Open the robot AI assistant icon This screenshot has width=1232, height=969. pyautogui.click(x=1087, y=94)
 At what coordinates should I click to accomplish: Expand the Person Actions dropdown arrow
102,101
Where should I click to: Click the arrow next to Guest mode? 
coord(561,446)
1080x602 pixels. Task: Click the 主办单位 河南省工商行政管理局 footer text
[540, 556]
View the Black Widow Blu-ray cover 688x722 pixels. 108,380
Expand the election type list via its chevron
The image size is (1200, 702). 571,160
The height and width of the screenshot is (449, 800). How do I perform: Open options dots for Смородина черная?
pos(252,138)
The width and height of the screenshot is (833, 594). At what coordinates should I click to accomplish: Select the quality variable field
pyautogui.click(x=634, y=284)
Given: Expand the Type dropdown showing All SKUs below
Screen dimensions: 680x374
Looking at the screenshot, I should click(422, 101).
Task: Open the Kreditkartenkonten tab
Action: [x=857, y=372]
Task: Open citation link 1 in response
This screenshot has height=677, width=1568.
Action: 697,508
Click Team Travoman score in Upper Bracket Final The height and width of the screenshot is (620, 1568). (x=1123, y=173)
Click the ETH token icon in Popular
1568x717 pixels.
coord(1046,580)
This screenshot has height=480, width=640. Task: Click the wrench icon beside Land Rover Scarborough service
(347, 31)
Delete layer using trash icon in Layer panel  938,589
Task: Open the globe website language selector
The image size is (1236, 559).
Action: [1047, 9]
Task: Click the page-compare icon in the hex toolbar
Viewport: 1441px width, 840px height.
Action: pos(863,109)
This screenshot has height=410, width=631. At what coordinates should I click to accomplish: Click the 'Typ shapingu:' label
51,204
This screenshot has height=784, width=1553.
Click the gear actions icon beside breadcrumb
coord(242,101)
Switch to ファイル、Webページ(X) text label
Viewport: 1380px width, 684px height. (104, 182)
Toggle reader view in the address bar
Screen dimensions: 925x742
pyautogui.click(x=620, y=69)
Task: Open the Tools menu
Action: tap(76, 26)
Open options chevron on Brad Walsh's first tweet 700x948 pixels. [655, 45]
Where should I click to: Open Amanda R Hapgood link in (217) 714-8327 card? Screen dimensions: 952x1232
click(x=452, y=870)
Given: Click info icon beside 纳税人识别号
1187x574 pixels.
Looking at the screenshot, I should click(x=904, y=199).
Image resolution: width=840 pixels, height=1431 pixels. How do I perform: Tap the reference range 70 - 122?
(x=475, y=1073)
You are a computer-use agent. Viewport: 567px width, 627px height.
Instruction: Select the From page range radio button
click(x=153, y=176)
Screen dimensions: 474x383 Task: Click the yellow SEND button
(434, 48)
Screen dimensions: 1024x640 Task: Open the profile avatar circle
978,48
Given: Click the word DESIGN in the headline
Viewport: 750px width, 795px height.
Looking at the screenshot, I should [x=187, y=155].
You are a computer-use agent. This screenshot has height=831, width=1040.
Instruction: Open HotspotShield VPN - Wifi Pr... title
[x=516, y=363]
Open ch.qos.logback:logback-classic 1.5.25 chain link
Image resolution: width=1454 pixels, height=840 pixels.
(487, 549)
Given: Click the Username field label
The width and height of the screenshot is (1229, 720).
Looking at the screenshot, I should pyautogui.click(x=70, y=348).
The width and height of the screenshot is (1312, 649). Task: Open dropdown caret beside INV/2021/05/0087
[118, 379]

──────────────────────────────

### [Task prompt]
Take every line from the data above that holds "agent" and copy it out.

### [Response]
You are a computer-use agent. Viewport: 567px width, 627px height.
You are a computer-use agent. This screenshot has height=831, width=1040.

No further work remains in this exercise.